Uira Souto Melo, Chief Executive Officer at Lucid Genomics, described his company as an AI start-up that uses AI to analyse 100% of the genome, including both coding and non-coding regions, to improve drug target identification and clinical trial success. Melo homed in on the significance of adding genomics information to clinical trials. He stated that factoring in genetics can improve the success rate of the clinical trial 2.6 times.
According to Melo, the pharma industry is behind in realising the full potential of genomics. The main reason for this is the reliance on short reads, which are of poor quality and very noisy.
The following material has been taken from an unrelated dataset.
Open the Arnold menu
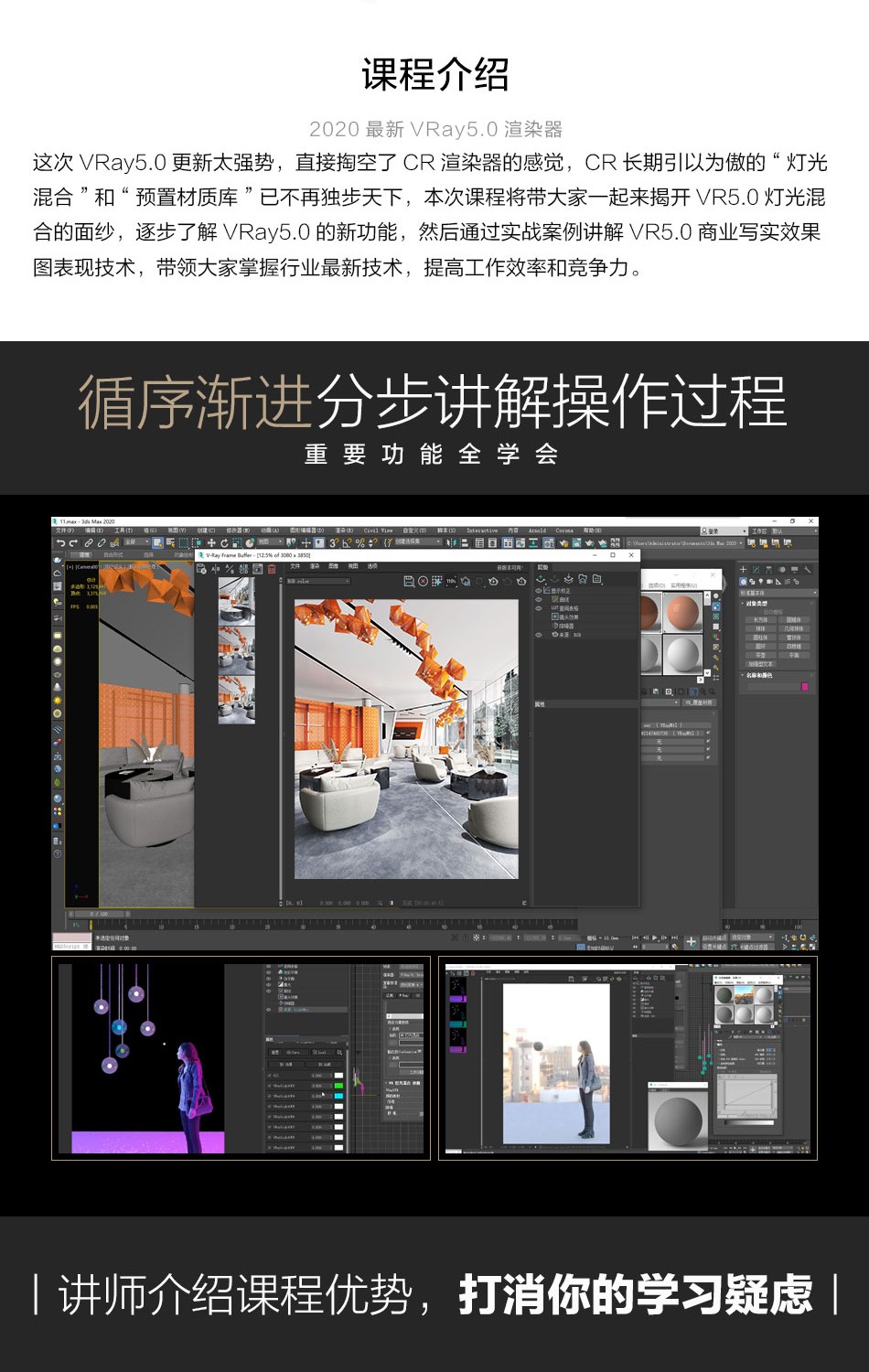Image resolution: width=869 pixels, height=1372 pixels. (x=537, y=531)
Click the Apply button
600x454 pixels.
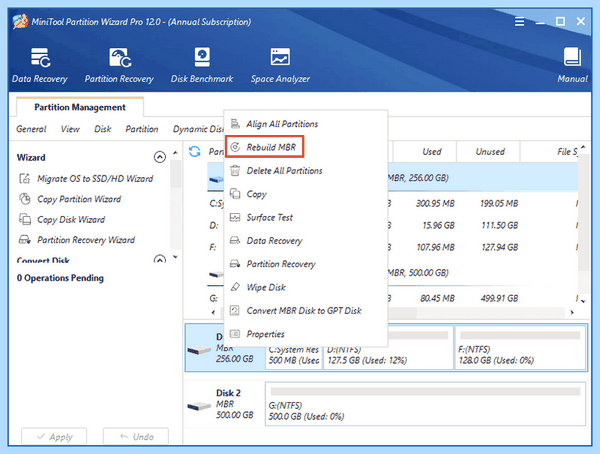click(54, 436)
With short reads, it is also easy to miss large deletions and duplications in the genome.
The team developed an AI-powered Genomics Cleaner to significantly reduce false positives in short-read sequencing data, which is still used by over 90% of the market. They also built multiple machine learning algorithms, one to filter trustworthy structural variants, another (TADA) to better rank pathogenic variants, and a third that integrates tissue-specific epigenetic data to improve accuracy.
Ultimately, the hope is that this will lead to a better understanding of patient heterogeneity at the molecular level, thus reducing trial failures. Examining the protein-coding part and non-coding part is not just important for target identification but also for target validation using multiomics datasets.
Lucid Genomics has several active collaborations with research institutions, including Max Planck and Charité, to highlight the importance of non-coding DNA and expand into clinical diagnostics. Melo mentioned that he is continuing to seek partnerships with other companies interested in using comprehensive genomic and multiomics analysis to boost clinical trial outcomes. With this in mind, Lucid Genomics is leading the way in uncovering missing DNA signatures in patients with rare and complex diseases to support diagnosis and treatment.